### Exercise inputs
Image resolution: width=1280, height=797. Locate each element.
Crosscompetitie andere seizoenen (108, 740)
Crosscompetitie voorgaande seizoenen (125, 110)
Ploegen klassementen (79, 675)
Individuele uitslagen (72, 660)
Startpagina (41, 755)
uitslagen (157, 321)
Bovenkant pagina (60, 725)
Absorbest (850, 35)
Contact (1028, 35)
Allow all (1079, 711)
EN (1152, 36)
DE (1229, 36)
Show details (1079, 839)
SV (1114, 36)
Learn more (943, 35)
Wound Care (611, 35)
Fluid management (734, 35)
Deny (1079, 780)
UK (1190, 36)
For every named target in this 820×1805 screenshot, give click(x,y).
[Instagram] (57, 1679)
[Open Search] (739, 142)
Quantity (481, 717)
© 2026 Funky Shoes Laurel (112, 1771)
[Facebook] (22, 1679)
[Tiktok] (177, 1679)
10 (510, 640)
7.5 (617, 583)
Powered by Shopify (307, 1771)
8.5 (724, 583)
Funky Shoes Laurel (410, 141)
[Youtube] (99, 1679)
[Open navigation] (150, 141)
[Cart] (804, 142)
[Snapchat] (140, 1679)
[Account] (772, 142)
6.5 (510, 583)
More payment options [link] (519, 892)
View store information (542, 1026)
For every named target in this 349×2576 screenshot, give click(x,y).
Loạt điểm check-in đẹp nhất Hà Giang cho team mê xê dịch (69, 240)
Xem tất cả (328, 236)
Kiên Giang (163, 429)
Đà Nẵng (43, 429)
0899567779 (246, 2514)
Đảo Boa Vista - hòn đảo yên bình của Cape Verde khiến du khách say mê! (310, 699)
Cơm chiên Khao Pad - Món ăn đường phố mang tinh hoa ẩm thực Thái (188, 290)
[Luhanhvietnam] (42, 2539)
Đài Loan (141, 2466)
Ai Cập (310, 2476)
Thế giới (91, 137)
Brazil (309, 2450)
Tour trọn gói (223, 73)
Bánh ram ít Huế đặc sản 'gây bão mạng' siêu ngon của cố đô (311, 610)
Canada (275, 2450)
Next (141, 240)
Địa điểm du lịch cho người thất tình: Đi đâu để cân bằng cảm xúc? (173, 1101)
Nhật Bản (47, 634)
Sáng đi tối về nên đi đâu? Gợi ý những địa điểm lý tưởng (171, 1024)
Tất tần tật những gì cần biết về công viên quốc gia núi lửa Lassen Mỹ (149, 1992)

### Task to complete
An exact copy of the lines above, from the one containing "SV (1114, 36)" down to the one containing "More payment options [link] (519, 892)" and including both, is the whole answer; retype it and nothing else.

### Response area
SV (1114, 36)
Learn more (943, 35)
Wound Care (611, 35)
Fluid management (734, 35)
Deny (1079, 780)
UK (1190, 36)
For every named target in this 820×1805 screenshot, give click(x,y).
[Instagram] (57, 1679)
[Open Search] (739, 142)
Quantity (481, 717)
© 2026 Funky Shoes Laurel (112, 1771)
[Facebook] (22, 1679)
[Tiktok] (177, 1679)
10 (510, 640)
7.5 (617, 583)
Powered by Shopify (307, 1771)
8.5 (724, 583)
Funky Shoes Laurel (410, 141)
[Youtube] (99, 1679)
[Open navigation] (150, 141)
[Cart] (804, 142)
[Snapchat] (140, 1679)
[Account] (772, 142)
6.5 (510, 583)
More payment options [link] (519, 892)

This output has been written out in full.